#### Extracted information:
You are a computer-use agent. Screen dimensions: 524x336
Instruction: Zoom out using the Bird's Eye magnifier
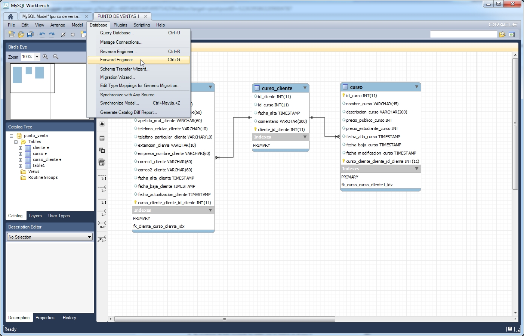55,57
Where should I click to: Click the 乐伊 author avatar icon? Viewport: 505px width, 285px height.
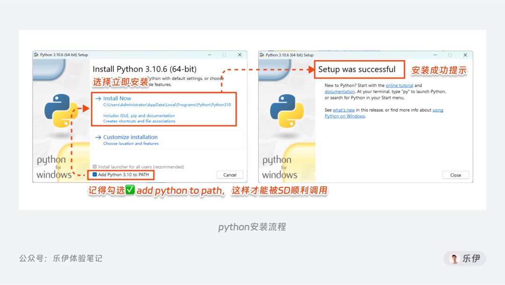(455, 259)

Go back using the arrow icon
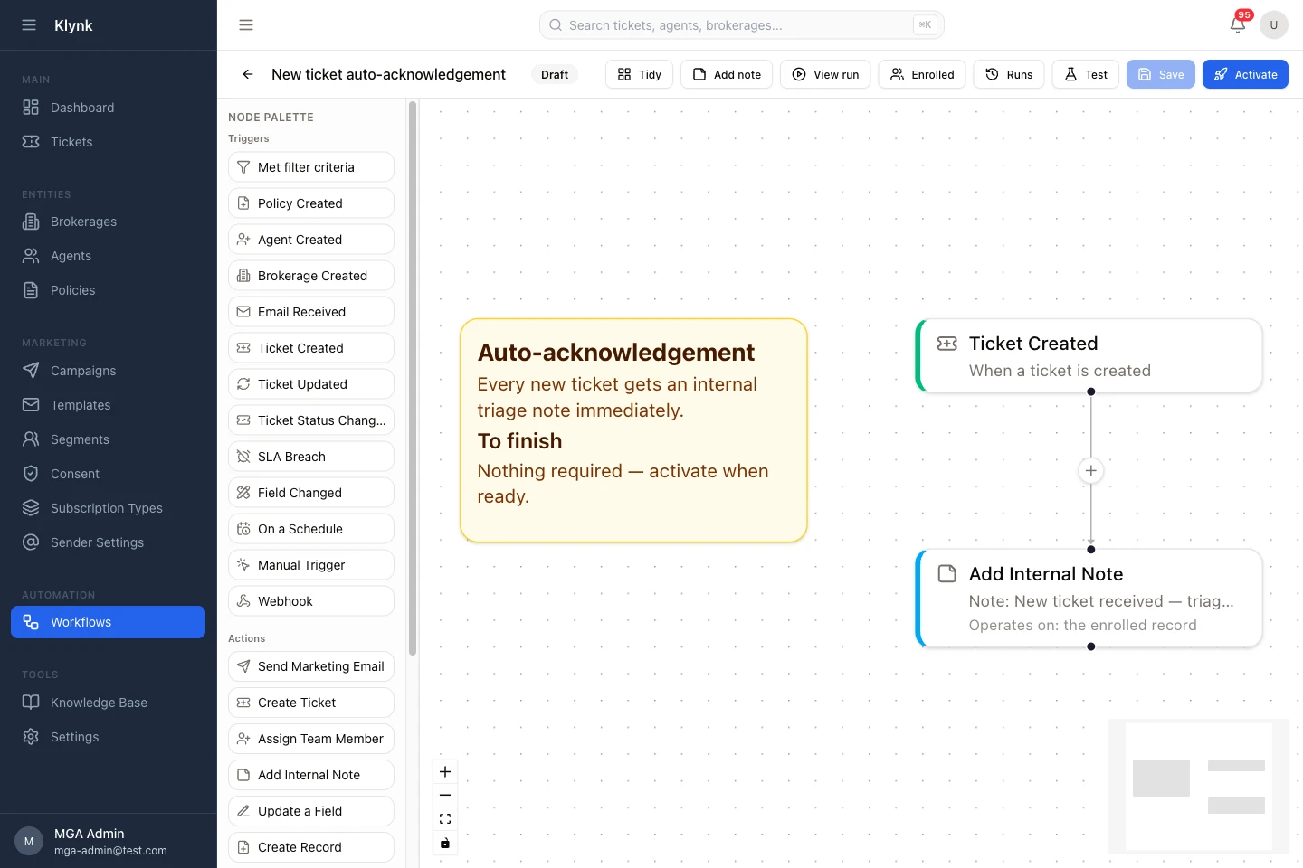(x=248, y=74)
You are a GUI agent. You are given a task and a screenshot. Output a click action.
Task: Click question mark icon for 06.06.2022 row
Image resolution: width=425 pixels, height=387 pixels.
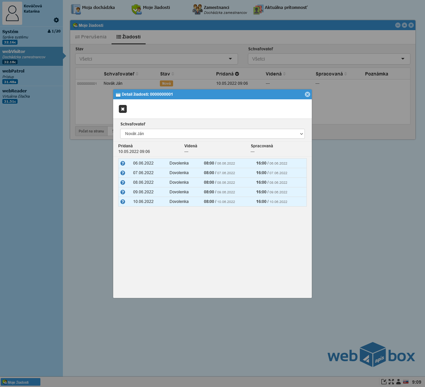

#### About this task:
If an entry above contains a picture, leave that picture out and copy everything else exactly.

#### Exercise answer:
You are a computer-use agent. Screen dimensions: 524x336
Instruction: Zoom out using the Bird's Eye magnifier
55,57
Where should I click to: Click the 乐伊 author avatar icon? Viewport: 505px width, 285px height.
(455, 259)

Go back using the arrow icon
(x=248, y=74)
You are a GUI agent. You are given a task and a screenshot. Output a click action.
Task: Click question mark icon for 06.06.2022 row
Image resolution: width=425 pixels, height=387 pixels.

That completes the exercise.